**PROBLEM STATEMENT**.
The records under this task must be duplicated exactly.

**DATA FOR ANALYSIS**.
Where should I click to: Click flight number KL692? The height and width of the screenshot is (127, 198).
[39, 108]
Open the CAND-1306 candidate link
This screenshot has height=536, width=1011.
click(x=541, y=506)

**EXERCISE SOLUTION**.
Where should I click to: Click flight number KL692? The height and width of the screenshot is (127, 198).
[39, 108]
Open the CAND-1306 candidate link
This screenshot has height=536, width=1011.
click(x=541, y=506)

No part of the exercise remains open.